Auf die Darreichungsform achten
In Studien zur Substitution war die Haltequote bei höheren Dosierungen (4, 8 oder 16 mg Buprenorphin) deutlich besser als bei 1 mg täglich. 8 mg Buprenorphin waren hinsichtlich der Haltequote vergleichbar mit 60 mg Methadon über 17 Wochen. Unterschiedliche Ergebnisse in US-amerikanischen und europäischen Studien führte Schneider auf die Darreichungsform zurück. Aus der alkoholischen Lösung, die in den USA üblich ist, wird der Wirkstoff besser resorbiert als bei der in Europa üblichen sublingualen Gabe.

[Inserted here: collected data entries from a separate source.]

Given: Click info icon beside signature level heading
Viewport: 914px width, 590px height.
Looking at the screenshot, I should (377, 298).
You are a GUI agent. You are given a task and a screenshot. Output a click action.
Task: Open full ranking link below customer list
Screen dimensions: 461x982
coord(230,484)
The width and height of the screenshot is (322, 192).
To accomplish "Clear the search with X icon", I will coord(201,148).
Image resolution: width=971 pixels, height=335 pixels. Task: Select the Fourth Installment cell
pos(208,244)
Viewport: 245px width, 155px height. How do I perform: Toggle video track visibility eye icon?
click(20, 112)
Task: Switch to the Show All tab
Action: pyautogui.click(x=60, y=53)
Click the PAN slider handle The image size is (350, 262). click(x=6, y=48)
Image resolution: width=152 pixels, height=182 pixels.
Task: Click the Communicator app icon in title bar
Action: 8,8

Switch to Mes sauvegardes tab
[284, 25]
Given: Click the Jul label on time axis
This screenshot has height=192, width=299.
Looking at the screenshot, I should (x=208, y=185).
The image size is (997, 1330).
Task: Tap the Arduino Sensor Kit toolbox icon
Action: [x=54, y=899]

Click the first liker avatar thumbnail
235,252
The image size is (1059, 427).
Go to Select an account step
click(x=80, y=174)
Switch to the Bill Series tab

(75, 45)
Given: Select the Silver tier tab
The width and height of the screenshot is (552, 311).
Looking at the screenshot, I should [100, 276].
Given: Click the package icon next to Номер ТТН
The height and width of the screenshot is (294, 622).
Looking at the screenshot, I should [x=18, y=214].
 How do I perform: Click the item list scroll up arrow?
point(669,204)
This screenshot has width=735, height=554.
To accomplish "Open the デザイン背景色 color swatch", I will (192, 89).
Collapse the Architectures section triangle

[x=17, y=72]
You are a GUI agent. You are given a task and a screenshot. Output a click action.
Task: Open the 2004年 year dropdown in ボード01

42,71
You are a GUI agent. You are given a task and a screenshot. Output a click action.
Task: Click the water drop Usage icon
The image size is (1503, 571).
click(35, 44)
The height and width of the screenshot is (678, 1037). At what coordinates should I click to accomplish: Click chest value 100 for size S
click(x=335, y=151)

Der Drogenexperte zog ein positives Resümee aus den Studien: 8 mg Buprenorphin in ethanolischer Lösung entsprechen 12 mg sublingual oder 60 mg Methadon. Höhere Dosen (über 12 mg ethanolische Lösung) unterdrücken auch den Beigebrauch von Cocain. Für die Entgiftung mit Buprenorphin gibt es noch kein einheitliches Schema. Auch schwangere Frauen können Buprenorphin bekommen; die Neugeborenen haben keine oder nur geringe Entzugserscheinungen. Gleichwohl sind die Daten für schwangere und stillende Frauen noch unzureichend.
Welches Mittel für wen?
Der Hamburger Arzt Dr. Rainer Ullmann tastete sich an eine Einordnung der verfügbaren Substitutionsmittel heran. Buprenorphin hält er für angezeigt, wenn nur eine kurzzeitige Therapie geplant ist oder der Patienten an Depressionen leidet. Dann sei auch DHC geeignet, das ebenso sozial stabilen Menschen helfen kann, die ein Entzugssyndrom vermeiden wollen. Möglichst gleichmäßige Blutspiegel erziele man mit LAAM. Dieses und Methadon seien angezeigt, wenn eine strenge Einnahmekontrolle nötig ist. Und für Patienten, die noch die Wirkung von Heroin brauchen? Für die gebe es nur Morphin oder "pharmazeutisches" Heroin.